(Entries drawn from a collection)
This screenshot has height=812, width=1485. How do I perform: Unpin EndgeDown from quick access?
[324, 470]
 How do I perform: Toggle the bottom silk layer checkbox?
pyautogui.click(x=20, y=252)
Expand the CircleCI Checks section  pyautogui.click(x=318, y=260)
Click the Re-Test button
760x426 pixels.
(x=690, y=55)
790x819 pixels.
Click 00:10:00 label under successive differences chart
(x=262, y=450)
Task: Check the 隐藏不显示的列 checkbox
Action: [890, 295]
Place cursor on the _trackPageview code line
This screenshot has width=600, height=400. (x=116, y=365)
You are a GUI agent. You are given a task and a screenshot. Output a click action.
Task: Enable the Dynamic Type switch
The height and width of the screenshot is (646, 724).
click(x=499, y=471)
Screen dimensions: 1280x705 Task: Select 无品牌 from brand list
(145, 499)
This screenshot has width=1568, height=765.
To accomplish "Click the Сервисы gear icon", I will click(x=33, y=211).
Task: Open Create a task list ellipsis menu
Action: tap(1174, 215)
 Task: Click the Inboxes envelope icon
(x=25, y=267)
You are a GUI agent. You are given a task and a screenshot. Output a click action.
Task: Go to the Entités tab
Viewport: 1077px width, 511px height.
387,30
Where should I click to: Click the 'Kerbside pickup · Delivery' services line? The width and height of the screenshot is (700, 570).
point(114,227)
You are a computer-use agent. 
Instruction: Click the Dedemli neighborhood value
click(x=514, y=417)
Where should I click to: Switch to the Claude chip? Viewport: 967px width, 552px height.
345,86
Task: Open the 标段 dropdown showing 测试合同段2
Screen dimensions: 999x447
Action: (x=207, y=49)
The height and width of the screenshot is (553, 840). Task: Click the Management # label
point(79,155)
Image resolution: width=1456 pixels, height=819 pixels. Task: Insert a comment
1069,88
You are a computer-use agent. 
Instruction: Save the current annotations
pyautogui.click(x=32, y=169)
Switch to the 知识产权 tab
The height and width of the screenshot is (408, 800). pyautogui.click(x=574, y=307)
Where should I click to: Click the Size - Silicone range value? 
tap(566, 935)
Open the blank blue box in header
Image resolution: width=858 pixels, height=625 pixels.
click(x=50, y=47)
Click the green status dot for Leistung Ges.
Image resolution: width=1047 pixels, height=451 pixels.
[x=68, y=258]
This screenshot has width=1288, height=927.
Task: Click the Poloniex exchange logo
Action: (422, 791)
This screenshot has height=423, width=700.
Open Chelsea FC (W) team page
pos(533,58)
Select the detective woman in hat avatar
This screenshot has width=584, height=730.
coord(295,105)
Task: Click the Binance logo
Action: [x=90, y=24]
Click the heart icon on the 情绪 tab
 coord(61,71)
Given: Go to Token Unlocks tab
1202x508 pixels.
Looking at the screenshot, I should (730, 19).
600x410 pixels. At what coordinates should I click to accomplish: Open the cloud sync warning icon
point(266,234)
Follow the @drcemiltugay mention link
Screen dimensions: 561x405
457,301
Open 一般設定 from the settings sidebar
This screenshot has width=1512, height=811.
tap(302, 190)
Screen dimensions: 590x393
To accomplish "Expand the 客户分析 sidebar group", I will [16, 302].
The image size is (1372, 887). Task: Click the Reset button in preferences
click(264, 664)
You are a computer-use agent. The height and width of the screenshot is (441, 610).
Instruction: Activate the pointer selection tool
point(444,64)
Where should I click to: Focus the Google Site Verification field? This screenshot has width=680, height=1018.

▸ What needs to be done:
Change every "Instruction" in the data above to "Command", leaving all else as it is.

▸ Solution to the exercise:
This screenshot has height=812, width=1485. How do I perform: Unpin EndgeDown from quick access?
[324, 470]
 How do I perform: Toggle the bottom silk layer checkbox?
pyautogui.click(x=20, y=252)
Expand the CircleCI Checks section  pyautogui.click(x=318, y=260)
Click the Re-Test button
760x426 pixels.
(x=690, y=55)
790x819 pixels.
Click 00:10:00 label under successive differences chart
(x=262, y=450)
Task: Check the 隐藏不显示的列 checkbox
Action: [890, 295]
Place cursor on the _trackPageview code line
This screenshot has width=600, height=400. (x=116, y=365)
You are a GUI agent. You are given a task and a screenshot. Output a click action.
Task: Enable the Dynamic Type switch
The height and width of the screenshot is (646, 724).
click(x=499, y=471)
Screen dimensions: 1280x705 Task: Select 无品牌 from brand list
(145, 499)
This screenshot has width=1568, height=765.
To accomplish "Click the Сервисы gear icon", I will click(x=33, y=211).
Task: Open Create a task list ellipsis menu
Action: tap(1174, 215)
 Task: Click the Inboxes envelope icon
(x=25, y=267)
You are a GUI agent. You are given a task and a screenshot. Output a click action.
Task: Go to the Entités tab
Viewport: 1077px width, 511px height.
387,30
Where should I click to: Click the 'Kerbside pickup · Delivery' services line? The width and height of the screenshot is (700, 570).
point(114,227)
You are a computer-use agent. 
Command: Click the Dedemli neighborhood value
click(x=514, y=417)
Where should I click to: Switch to the Claude chip? Viewport: 967px width, 552px height.
345,86
Task: Open the 标段 dropdown showing 测试合同段2
Screen dimensions: 999x447
Action: (x=207, y=49)
The height and width of the screenshot is (553, 840). Task: Click the Management # label
point(79,155)
Image resolution: width=1456 pixels, height=819 pixels. Task: Insert a comment
1069,88
You are a computer-use agent. 
Command: Save the current annotations
pyautogui.click(x=32, y=169)
Switch to the 知识产权 tab
The height and width of the screenshot is (408, 800). pyautogui.click(x=574, y=307)
Where should I click to: Click the Size - Silicone range value? 
tap(566, 935)
Open the blank blue box in header
Image resolution: width=858 pixels, height=625 pixels.
click(x=50, y=47)
Click the green status dot for Leistung Ges.
Image resolution: width=1047 pixels, height=451 pixels.
[x=68, y=258]
This screenshot has width=1288, height=927.
Task: Click the Poloniex exchange logo
Action: (422, 791)
This screenshot has height=423, width=700.
Open Chelsea FC (W) team page
pos(533,58)
Select the detective woman in hat avatar
This screenshot has width=584, height=730.
coord(295,105)
Task: Click the Binance logo
Action: [x=90, y=24]
Click the heart icon on the 情绪 tab
 coord(61,71)
Given: Go to Token Unlocks tab
1202x508 pixels.
Looking at the screenshot, I should (730, 19).
600x410 pixels. At what coordinates should I click to accomplish: Open the cloud sync warning icon
point(266,234)
Follow the @drcemiltugay mention link
Screen dimensions: 561x405
457,301
Open 一般設定 from the settings sidebar
This screenshot has width=1512, height=811.
tap(302, 190)
Screen dimensions: 590x393
To accomplish "Expand the 客户分析 sidebar group", I will [16, 302].
The image size is (1372, 887). Task: Click the Reset button in preferences
click(264, 664)
You are a computer-use agent. The height and width of the screenshot is (441, 610).
Command: Activate the pointer selection tool
point(444,64)
Where should I click to: Focus the Google Site Verification field? This screenshot has width=680, height=1018.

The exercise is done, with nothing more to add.